Me: Okay, seems like I am going to watch the whole video now. 😂
@ukhu_pacha 2 роки тому ⁺²
I haven't finished the whole video and you are already commenting? I guess I'm late
@AICoffeeBreak 2 роки тому ⁺³
@@ukhu_pacha I haven't either, I commented about the first minute. 😅 I actually have to postpone watching this video because I have to go in 10 mins. 😑
@ukhu_pacha 2 роки тому ⁺¹
@@AICoffeeBreak Coffee bean needs help!
@ahnafapathan 2 роки тому ⁺⁷
Yannic I simply cannot put into words my gratitude for you. Please never stop.
@ZimoNitrome 2 роки тому ⁺¹⁴
Everyone is biased. As it's difficult to get around that it's good that you disclose it.
Good vid. Keep it up!
@josephclements2145 2 роки тому ⁺⁵
To me biases are intuitive understandings of patterns observed through experience that are often difficult to explain logically. So biases should be carefully evaluated to determine if there are legitimate rules generating the pattern or if our personal perspective is distorting our understanding. Comparing our biases with someone with different biases one way of accomplishing that task.
@oshri8 2 роки тому ⁺⁵
Great video as always.
Fun fact Adi Shamir is the "S" in the "RSA" encryption algorithm.
@WhatsAI 2 роки тому
Amazing video as always Yannic, thank you for sharing and explaining so clearly!
@AhmedNaguibVideos 2 роки тому ⁺³
36:36 omg that’s right, how did I not see that until that point!
@ukhu_pacha 2 роки тому ⁺¹¹
Squishy fippy stretchy feature model, say that 100 times.
@sayakpaul3152 2 роки тому
37:35: Totally agree with the argument on Kernelized SVMs especially if you go higher dimensions. Not only that is backed by good theory but also leads to the implicit bias of SGD with the thought that continuing training will converge to an SVM solution.
@stacksmasherninja7266 2 роки тому ⁺⁵
Kinda unsure how this model scales to multiclass setting. Moreover, how do the dimples explain targeted adversarial examples ? You can make the classifier classify a "cat" image as literally any class in the dataset (by decreasing the loss w.r.t. new target class instead of increasing the loss w.r.t. original target class) using PGD. Any idea ?
@YannicKilcher 2 роки тому ⁺¹
Yes, the model would somehow have to explain which "side" the dimples go around the data in high-dimensional space.
@ericadar 2 роки тому ⁺¹
Why should it be the case that with a sufficiently diverse distribution of training examples and sufficiently complex function (NN) we don’t see convergence on a feature space via gradient descent with k dimensions (k
@YannicKilcher 2 роки тому ⁺²
I think by the fact that our visual system and these models don't use exactly the same architecture means there will always be features picked up by one but not the other.

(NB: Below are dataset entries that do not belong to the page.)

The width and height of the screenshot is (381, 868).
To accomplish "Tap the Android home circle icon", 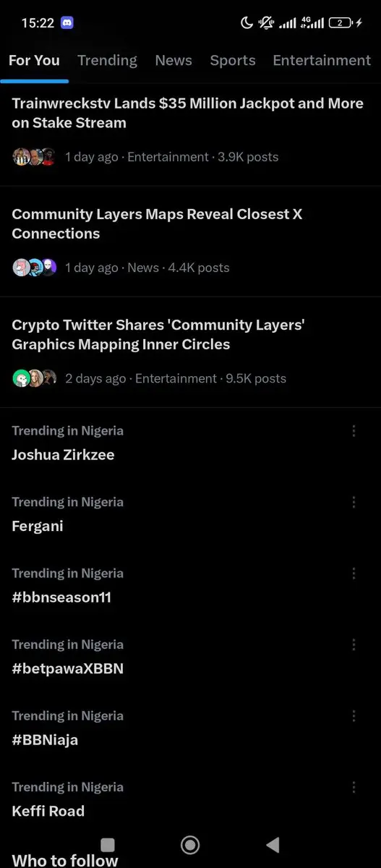I will tap(190, 844).
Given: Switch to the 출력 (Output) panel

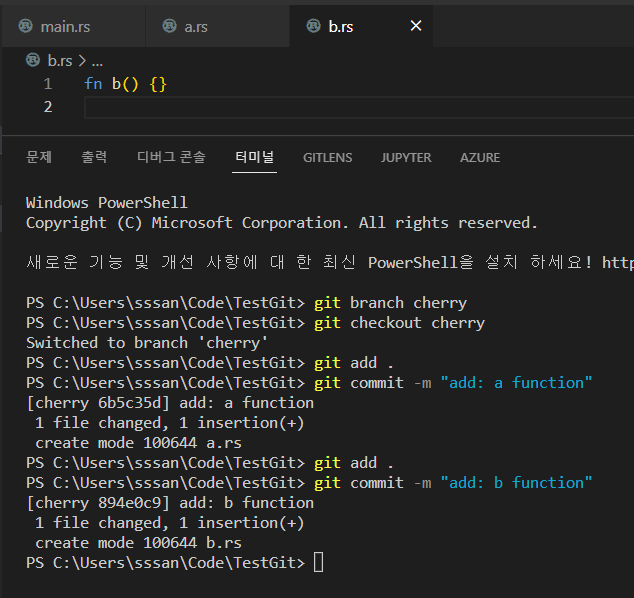Looking at the screenshot, I should 94,157.
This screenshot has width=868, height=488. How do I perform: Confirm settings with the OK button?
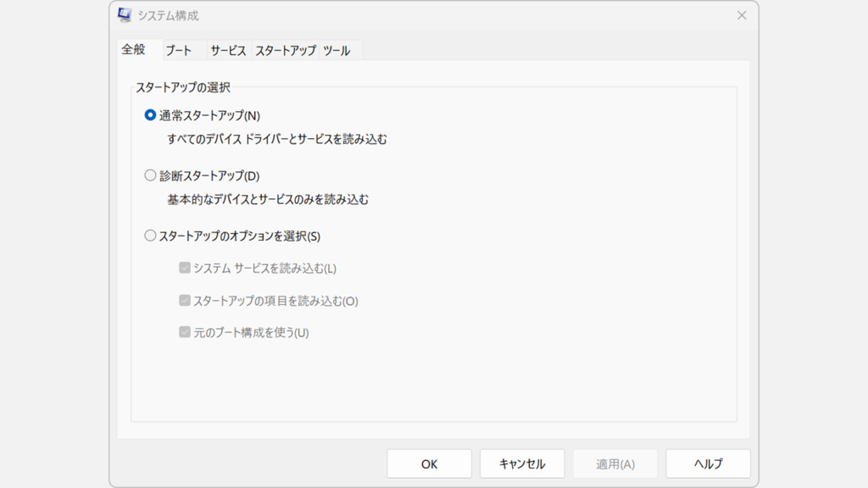429,463
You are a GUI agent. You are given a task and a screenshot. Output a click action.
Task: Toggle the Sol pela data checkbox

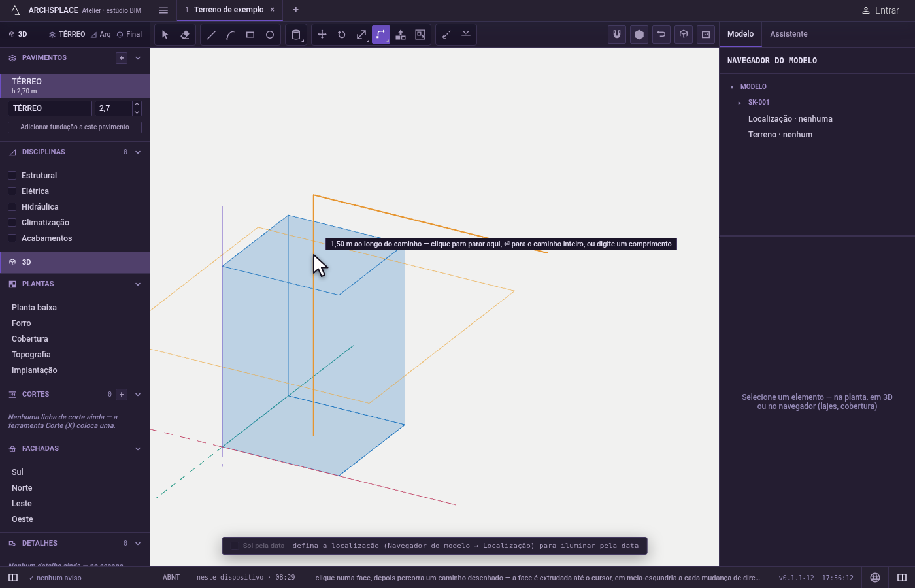click(x=235, y=546)
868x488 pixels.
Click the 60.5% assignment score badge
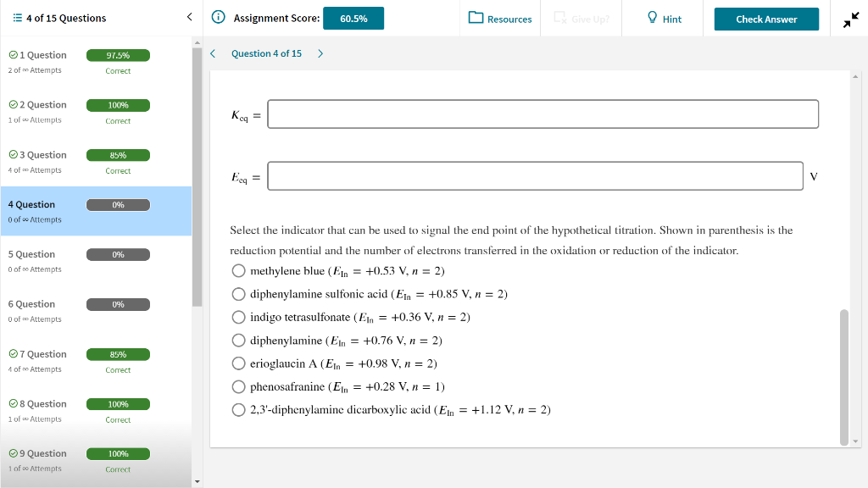coord(353,17)
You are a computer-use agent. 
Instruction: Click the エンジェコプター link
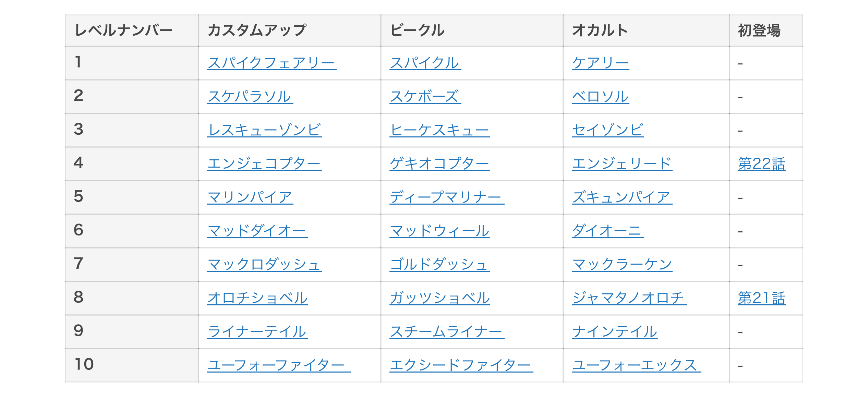(x=264, y=164)
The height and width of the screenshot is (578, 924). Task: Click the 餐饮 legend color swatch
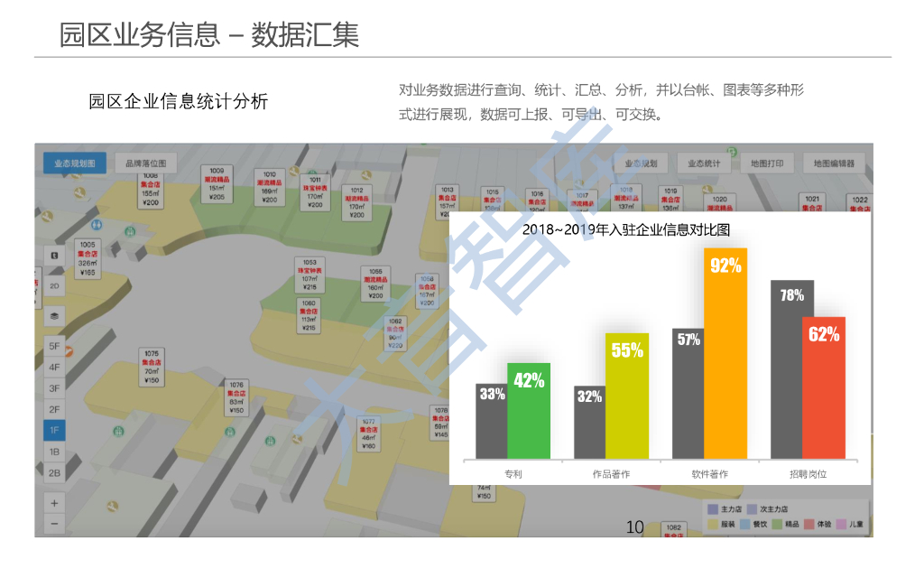tap(744, 524)
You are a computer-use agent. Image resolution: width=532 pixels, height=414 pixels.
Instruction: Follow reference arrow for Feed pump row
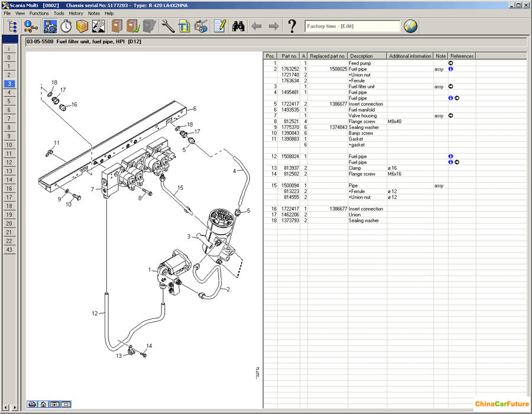(450, 63)
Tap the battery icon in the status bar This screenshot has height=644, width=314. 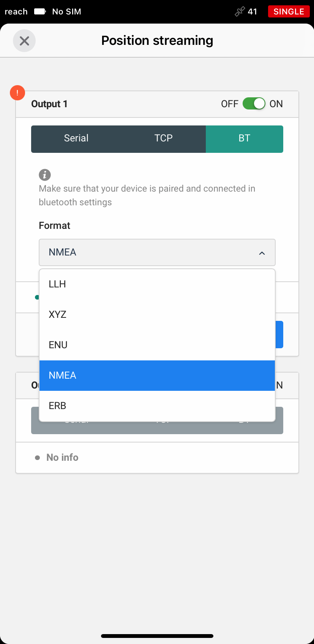pos(40,11)
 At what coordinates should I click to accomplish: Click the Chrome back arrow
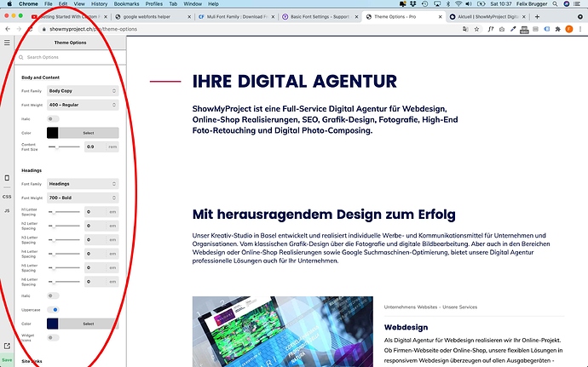7,29
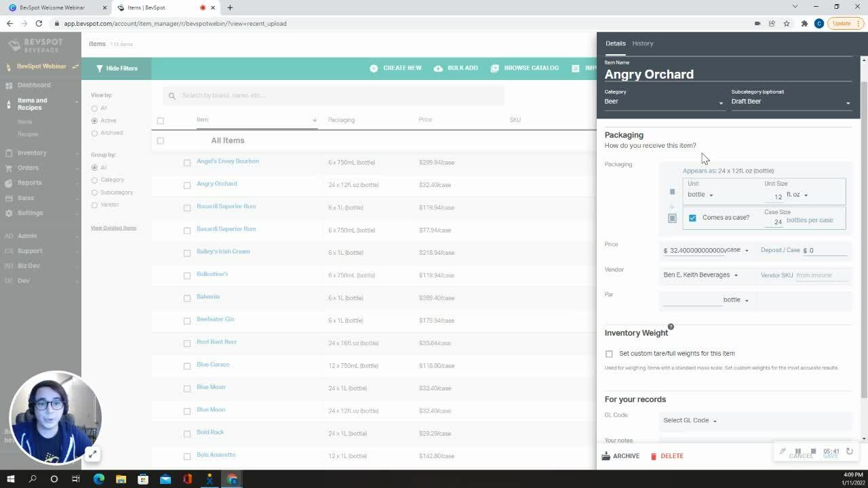The height and width of the screenshot is (488, 868).
Task: Click the Hide Filters funnel button
Action: (x=117, y=68)
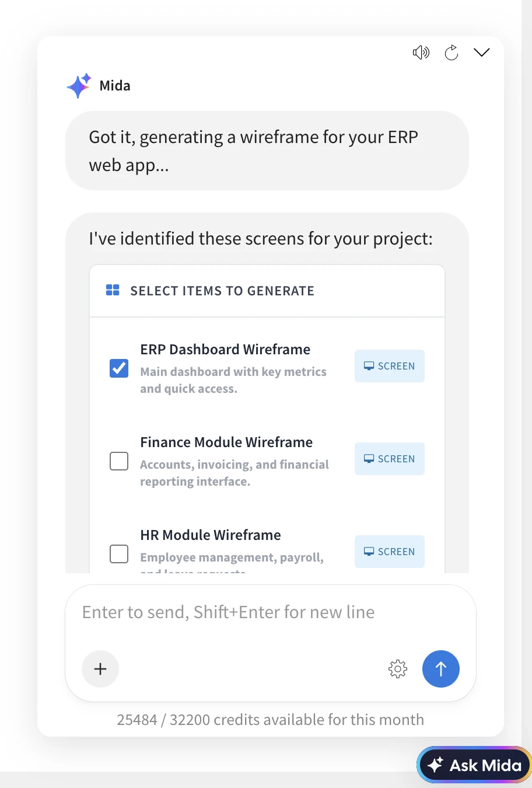Click the Ask Mida floating button
This screenshot has height=788, width=532.
click(x=474, y=765)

@sacramentofwilderness6656 2 роки тому
Thanks a lot for this video and very deep and thoughtful discussion! I have a question concerning the adversarial examples - we start from the image, say, of a cat, and after moving some distance, our classifier would say that it is guacamole. But what happens if one moves further in this direction - model becomes more and more confident, that it is guacamole or there can be some other class, like an apple or helicopter, and when moving far along this direction we would have some weird changes of classes, despite from the view of human perception, there won't be anything meaningful depicted. May it be the case, that far from the data manifold one has a lot of sharp and rapidly changing decision boundaries?
@herp_derpingson 2 роки тому ⁺⁷
14:25 This way of thinking is a quite similar to SVM Kernels. There is some plane and you classify stuff depending on which side of the plane the input data lies.
.
31:40 IDK if someone has tried this already. The reason the decision boundaries are so close by is because when SGD sees are a zero gradient it says "good enough" and moves on, even if it is right on the edge. I wonder if we can add a "Its good, but lets go a bit further in the same direction just in case" parameter. IDK how to implement it in SGD though. Otherwise SGD will always go for the minimum energy manifold. Something that makes the SGD push the centroids far from each other, even at zero gradient.
.
35:19 Yes, the squiggly line is another way of drawing a decision boundary but this way of doing has a "higher energy" associated with it. Forgive me for not knowing the technical term for it. I will just call it "energy". Since SGD is a greedy algorithm, it will always minimize "energy". Think about it like how much energy you would need to hammer a metal sheet to make the squiggly line valleys and ravines vs. how much energy you would need to simply dimple the sheet metal at the exact data points.
.
38:47 Up and "dowm" ;)
.
40:40 It can be guacamole, you need a 4D space to visualize it. If you have a sufficiently big D, anything is possible.
.
45:35 I am not sure about the fur thing. What I understand is that any "human recognizable features" are along the manifold and all non-human recognizable features are perpendicular to the manifold. So, by definition if a human cannot see it, then it must be perpendicular to the manifold, otherwise it would bring sufficient change in image space.
.
57:30 The adversarial datapoints are now *pulling* the manifold towards itself instead of pushing it. So, when the adversarial noise is reverted, the image jumps on the other side of the now pulled manifold. It is still at minimum energy.
.
1:00:00 I am not sure about projection. I just think that the SGD like algorithm in human brain is not satisfied at the zero gradient, but continues further and makes the dimple deeper and wider.
.
1:08:00 How do you even define "perpendicular" for a hyperplane? Sorry, I did not do that much math in college. I cannot comment on this. I was planning to see if moving the point towards any centroid and making it adversarial is perpendicular to the optimally small norm-ed adversarial example.
.
IDK I actually find the dimple manifold theory rather convincing. With image augmentations what we do is make these "dimple pockets" bigger. So, adversarial datapoints have to go further in image space before they can get out of the pocket.
.
Infact we can also take this understanding to the double descent paper. Let n be the dimensions of the network and k be the dimensions of the natural image manifold. k should be constant as it as a property of the dataset. As n increases, in the beginning k > n so the NN behaves poorly as it cannot separate everything. As n increases, the performances improves. As n approaches k, the dimple manifold effect takes it true form and it starts overfitting. Then when n becomes sufficiently large, the extra dimensions allow more wiggle room so a small change in image space, causes a large change in manifold space, simply because the space is so high dimensional. Effectively this makes the pockets larger. This in turn prevents overfitting/adversarial examples.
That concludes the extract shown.